Maybe a couple runs together and then split up and reconvene for lunch?

Definitely this. It doesn’t do anyone any favours to ski together if you are of wildly different levels. If you are skiing at about a third of your preferred pace, or spending two thirds of available ski time waiting, then you can’t help but get frustrated. It is just as bad for slow skiers, though - having the stress of knowing that they are holding others up, feeling pressure to ski faster or on more aggressive runs than they are comfortable with, wiping out more badly and more often than necessary. One or two runs together, offer encouragement, then agree when/where you’ll check back in.

They may benefit from a morning lesson while you ski what you want. Regroup after lessons, try a run or two with them, then reassess. Maybe you do laps using the same lift they are and regroup when they get to the bottom. You could get a couple runs in for each one of theirs.

Do a few runs at th beginning and end of the day together. Reconvene for lunch.

No way I’d be doing a whole day with beginners.

First, you will need to discuss the personality of the resort that you are going to.
If it is a small East Coast resort or Midwest local bump it probably will workout ok as there is not much terrain. However a big resort especially an aggressive resort Palisades, Mammoth, Crested Butte, Killington, Jackson Hole etc. will be different than Steamboat or Northstar which are a bit more family oriented and have more beginner terrain.

You are definitely going to have to communicate about splitting time and then split that time as discussed.

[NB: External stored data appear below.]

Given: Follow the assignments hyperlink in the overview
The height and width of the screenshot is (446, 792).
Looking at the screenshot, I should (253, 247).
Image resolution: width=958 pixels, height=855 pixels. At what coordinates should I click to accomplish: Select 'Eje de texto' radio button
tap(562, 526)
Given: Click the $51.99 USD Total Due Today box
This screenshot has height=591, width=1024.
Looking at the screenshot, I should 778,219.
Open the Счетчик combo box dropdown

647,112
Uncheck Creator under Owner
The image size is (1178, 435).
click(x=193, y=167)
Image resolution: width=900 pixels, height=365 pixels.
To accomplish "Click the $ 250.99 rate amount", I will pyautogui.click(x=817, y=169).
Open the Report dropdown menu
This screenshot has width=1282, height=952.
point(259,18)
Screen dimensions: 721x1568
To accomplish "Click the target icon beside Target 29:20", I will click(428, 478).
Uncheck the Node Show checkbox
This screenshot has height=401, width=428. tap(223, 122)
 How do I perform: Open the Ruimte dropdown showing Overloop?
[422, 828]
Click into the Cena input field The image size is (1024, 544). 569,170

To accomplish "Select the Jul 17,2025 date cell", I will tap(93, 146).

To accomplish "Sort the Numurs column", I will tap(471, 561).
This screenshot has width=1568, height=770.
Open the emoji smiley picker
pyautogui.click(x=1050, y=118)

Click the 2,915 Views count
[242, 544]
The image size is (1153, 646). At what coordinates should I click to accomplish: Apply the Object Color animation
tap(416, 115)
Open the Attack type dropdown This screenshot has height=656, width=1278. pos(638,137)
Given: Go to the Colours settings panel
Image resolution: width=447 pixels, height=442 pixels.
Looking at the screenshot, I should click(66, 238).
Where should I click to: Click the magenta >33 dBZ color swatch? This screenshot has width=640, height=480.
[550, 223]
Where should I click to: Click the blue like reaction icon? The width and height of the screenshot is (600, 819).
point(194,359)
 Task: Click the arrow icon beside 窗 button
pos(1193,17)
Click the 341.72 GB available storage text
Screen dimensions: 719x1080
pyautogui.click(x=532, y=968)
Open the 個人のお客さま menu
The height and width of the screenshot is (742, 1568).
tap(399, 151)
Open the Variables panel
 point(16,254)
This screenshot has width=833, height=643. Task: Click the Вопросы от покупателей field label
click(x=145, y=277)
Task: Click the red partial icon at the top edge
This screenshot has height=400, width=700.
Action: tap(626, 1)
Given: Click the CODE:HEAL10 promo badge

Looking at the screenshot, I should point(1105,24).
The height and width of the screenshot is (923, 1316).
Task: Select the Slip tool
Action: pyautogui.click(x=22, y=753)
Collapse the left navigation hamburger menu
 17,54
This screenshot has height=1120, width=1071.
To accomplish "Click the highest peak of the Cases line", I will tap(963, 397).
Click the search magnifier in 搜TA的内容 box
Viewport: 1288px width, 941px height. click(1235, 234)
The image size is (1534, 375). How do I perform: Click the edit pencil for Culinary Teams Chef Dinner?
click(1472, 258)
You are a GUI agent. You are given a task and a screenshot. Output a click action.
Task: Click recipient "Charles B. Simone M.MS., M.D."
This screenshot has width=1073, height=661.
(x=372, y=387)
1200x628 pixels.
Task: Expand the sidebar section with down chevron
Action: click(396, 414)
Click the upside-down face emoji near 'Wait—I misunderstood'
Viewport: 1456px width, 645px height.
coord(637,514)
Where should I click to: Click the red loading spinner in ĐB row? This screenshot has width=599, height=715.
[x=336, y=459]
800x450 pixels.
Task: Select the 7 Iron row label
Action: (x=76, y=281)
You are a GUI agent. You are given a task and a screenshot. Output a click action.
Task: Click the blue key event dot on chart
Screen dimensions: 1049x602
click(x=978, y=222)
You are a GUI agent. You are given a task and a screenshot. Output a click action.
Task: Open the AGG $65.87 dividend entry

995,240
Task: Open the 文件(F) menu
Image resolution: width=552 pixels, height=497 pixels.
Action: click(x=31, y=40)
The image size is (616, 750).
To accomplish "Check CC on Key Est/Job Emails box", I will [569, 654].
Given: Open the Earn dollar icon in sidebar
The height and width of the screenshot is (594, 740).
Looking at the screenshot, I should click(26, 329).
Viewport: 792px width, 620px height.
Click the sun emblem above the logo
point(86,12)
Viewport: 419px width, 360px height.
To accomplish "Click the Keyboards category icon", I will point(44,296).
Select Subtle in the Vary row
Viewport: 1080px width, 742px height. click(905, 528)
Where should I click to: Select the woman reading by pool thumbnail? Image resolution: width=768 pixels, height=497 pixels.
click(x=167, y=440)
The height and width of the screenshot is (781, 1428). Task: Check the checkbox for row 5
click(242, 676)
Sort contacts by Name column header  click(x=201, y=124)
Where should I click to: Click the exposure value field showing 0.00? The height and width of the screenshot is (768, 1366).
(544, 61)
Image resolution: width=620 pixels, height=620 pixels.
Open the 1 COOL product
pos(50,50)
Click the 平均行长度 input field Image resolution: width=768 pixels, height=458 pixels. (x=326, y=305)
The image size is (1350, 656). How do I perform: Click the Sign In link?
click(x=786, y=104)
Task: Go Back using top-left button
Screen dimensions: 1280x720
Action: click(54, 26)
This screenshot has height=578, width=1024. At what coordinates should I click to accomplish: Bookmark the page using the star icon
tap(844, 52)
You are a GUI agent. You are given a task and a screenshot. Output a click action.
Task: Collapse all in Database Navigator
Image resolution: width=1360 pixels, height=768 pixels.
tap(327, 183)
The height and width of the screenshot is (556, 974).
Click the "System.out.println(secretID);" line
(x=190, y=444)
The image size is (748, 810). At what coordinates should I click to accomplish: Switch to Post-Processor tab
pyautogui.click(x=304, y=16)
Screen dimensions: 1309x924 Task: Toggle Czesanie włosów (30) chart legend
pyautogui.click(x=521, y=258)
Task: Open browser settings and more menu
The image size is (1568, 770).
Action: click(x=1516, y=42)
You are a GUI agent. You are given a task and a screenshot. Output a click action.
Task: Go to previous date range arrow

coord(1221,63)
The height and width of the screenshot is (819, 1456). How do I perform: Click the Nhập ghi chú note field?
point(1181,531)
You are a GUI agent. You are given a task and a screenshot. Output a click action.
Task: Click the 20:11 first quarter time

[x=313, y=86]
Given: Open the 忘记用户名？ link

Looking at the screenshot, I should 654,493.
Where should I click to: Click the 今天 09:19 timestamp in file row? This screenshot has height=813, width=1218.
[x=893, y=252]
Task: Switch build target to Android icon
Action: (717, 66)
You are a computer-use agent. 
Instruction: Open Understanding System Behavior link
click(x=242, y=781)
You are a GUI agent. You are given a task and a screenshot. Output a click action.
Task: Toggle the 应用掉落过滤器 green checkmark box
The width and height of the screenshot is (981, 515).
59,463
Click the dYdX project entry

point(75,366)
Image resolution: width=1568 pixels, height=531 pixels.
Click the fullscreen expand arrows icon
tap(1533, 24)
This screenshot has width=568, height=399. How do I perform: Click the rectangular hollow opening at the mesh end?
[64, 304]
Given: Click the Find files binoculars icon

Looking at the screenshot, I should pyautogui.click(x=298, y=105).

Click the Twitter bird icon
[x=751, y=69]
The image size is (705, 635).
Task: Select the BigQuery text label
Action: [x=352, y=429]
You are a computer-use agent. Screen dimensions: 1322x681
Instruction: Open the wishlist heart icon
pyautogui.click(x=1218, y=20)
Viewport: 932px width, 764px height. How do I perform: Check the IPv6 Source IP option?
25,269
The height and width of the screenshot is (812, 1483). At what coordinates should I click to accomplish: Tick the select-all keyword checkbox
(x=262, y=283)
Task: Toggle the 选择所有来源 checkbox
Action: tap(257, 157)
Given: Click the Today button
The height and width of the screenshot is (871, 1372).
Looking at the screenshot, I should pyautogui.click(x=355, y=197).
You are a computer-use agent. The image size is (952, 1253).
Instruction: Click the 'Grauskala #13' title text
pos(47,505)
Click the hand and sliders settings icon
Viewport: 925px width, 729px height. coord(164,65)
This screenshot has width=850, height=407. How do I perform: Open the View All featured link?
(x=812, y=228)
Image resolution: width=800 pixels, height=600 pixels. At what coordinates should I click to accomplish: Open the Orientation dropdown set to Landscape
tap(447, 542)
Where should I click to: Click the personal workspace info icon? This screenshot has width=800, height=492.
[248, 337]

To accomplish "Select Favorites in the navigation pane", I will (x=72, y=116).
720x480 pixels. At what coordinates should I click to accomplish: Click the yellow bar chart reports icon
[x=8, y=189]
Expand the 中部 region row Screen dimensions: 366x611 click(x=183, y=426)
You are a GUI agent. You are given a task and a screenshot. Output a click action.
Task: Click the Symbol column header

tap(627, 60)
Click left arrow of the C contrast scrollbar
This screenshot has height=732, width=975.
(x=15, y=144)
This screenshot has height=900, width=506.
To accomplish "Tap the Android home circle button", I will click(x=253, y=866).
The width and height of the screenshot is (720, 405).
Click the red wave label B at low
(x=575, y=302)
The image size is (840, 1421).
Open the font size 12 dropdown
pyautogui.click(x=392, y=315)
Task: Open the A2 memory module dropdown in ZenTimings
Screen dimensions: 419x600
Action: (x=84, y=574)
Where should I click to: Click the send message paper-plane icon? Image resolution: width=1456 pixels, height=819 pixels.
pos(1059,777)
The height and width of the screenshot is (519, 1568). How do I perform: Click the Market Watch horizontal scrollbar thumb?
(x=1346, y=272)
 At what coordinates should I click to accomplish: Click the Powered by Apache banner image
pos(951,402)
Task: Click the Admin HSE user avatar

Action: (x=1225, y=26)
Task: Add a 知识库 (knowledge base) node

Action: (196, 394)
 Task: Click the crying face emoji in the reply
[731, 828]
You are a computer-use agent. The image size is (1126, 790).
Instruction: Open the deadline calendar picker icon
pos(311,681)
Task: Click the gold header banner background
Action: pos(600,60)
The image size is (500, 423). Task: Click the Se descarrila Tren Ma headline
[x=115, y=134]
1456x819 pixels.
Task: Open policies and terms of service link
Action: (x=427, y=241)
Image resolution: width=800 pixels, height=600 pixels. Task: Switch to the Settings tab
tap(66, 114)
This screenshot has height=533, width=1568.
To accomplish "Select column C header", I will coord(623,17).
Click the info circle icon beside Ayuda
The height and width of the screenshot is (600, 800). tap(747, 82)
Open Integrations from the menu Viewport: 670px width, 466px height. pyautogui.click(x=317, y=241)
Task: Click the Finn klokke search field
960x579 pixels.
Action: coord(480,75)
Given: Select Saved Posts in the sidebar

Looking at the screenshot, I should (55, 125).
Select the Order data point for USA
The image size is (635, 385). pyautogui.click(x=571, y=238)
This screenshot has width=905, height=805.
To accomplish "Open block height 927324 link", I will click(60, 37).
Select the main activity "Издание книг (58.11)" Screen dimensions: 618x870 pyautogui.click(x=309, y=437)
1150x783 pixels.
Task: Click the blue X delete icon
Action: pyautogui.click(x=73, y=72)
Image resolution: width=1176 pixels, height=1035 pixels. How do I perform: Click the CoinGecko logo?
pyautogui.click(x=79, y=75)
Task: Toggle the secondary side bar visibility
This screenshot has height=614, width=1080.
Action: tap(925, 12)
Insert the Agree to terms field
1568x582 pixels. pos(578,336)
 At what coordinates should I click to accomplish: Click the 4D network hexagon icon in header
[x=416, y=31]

I do not know how to navigate this with kids as I do not have them. But I am a pretty advanced skier, and my girlfriend is not. When we go on trips together, we ski together part of the day and then we go our separate ways for part of the day. We both exercise patience when we are together. When we are with friends we again spend time together and then separate and spend time with the appropriate risk and ability group. My girlfriend wants nothing to do with the places I like to ski, and I get bored where she likes to ski. However, we like to spend the time together though.

The kids will figure out, but the advanced kids will take the beginner kids places they probably should not go. But that will make the other kids better skiers.
So the adults will need to moderate that.

Oh yeah, mandate that lessons need to be taken for the newer kids as a non negotiable.

Get breakfast together in the lodge and ride up on the first lift together. Maybe one easy green/blue to warm up with the whole crew and then split up. Agree to meet for lunch at a certain time. If you want to ski with the less skilled people, do it in the afternoon. It will give you an excuse to have a few drinks at lunch and not worry about killing yourself. Skiing isn’t fun when people are holding you up, but you can still all have a good time and socialize at mealtimes. Also, all this goes out the window on a pow day. Every man for himself when it’s nuking.

I like this. My motto is no hard things after 2:30 so this would work great.

The best crashes to watch from the lift are mediocre skiers trying to keep up with better skiers. Do everyone a favor and find moguls near a lift.

Hmm- this has a slight edge over Moonrocket’s advice.